Verizon to relaunch its Android app store
San Francisco (CNN) -- Verizon Wireless is rebooting its application store for smartphones after a lackluster first attempt.
The new storefront, called Verizon Apps, will be presented for free to Verizon customers with Droid phones. It will coexist with Google's Android Market, which comes preloaded on all of its phones.
Verizon already offers apps that are exclusively available to its subscribers, such as one with live video of National Football League games.
The U.S. cellular giant is set to introduce the new mobile software marketplace at its Las Vegas conference for developers on Tuesday. Verizon and Chomp, which provides the search engine for the service, have been briefing reporters on the news.

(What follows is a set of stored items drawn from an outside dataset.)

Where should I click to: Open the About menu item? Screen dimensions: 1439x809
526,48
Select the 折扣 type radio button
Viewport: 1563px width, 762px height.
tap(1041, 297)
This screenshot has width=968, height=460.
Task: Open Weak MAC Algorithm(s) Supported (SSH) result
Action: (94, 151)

The two companies partnered in May on a feature that allows people to search Verizon's current store, called V Cast Apps, along with Google's Market. The separate V Cast store, like many others for Android, never gained significant traction. (Verizon began offering the iPhone in February, but Apple does not allow third-party companies to operate competing app stores.)
Verizon opened an office here last month where software developers are welcome to come code mobile apps and test them on the carrier's hardware. In an interview during the opening, Kyle Malady, a Verizon technology executive, acknowledged shortcomings with its V Cast market but said there is still room for alternative storefronts. Verizon will attract software partners by guaranteeing promotion for their products, he said.
Even the big mobile app developers, including Electronic Arts, complain that some of their apps fail to get adequate exposure on other digital stores, Malady said. "Their apps get lost," he said.